The lending market for HPAI has tightened sharply. Cost to borrow hit 198% on May 11 — nearly double the prior week's level. Short positions jumped 180% in a single day.
CTB stood at 72% on May 4. It climbed to 108% by May 8. By May 11 it reached 198% — a 174% rise in one week.
That pace is striking even for a micro-cap name. Borrowing HPAI shares now costs lenders nearly two times the stock's value annually. That's a meaningful drag on any short thesis.
Availability has tightened to near zero. With utilization at 95.83% — close to the 52-week peak of 99.51% — almost every share in the lending pool is already out on loan.
Fewer than one share remains available for every twenty already borrowed. That extreme tightness is what drives CTB to triple-digit territory. New shorts must pay a steep premium to access the remaining pool.

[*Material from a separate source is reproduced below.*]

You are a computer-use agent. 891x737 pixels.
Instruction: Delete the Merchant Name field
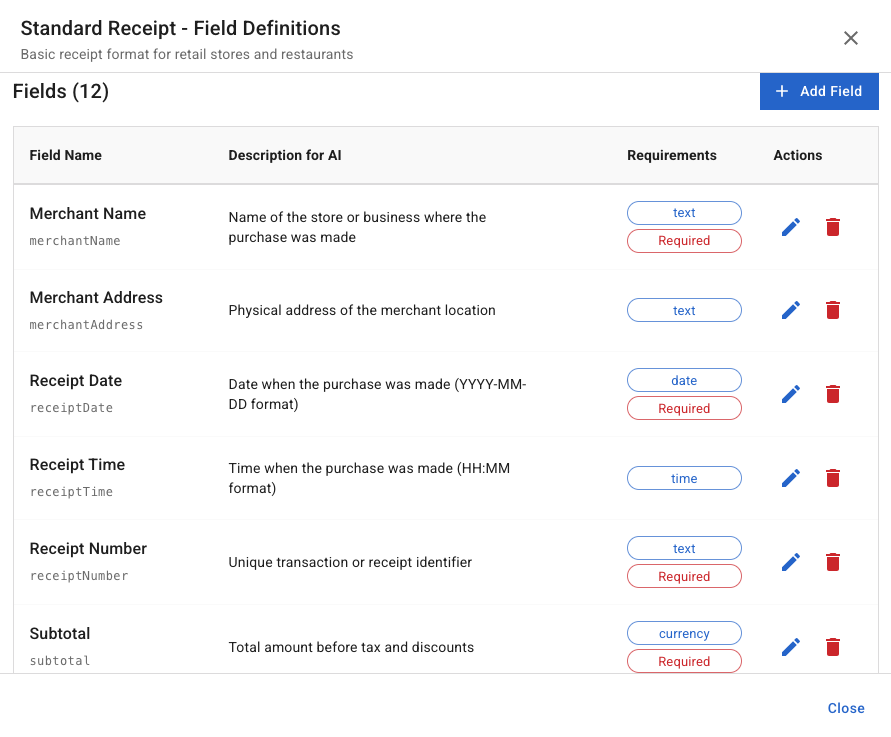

The utilization rank sits in the 7th percentile globally. That places HPAI among the most squeezed lending markets across the platform right now.
At 0.93% of free float, absolute short interest remains modest. But the trajectory is sharp. Shares short rose 387% over the past week — from roughly 63,000 to 346,000.
ORTEX's short score stands at 62.7, rising from 55.7 on May 5. The score moved in step with the borrow cost surge. That alignment across three metrics — CTB, availability, and short score — is what triggered this convergence alert.
HPAI reports next earnings on June 26. The stock rose 28% on May 11 alone. With borrowing this expensive and availability this tight, any further price move in either direction will stress the lending market further.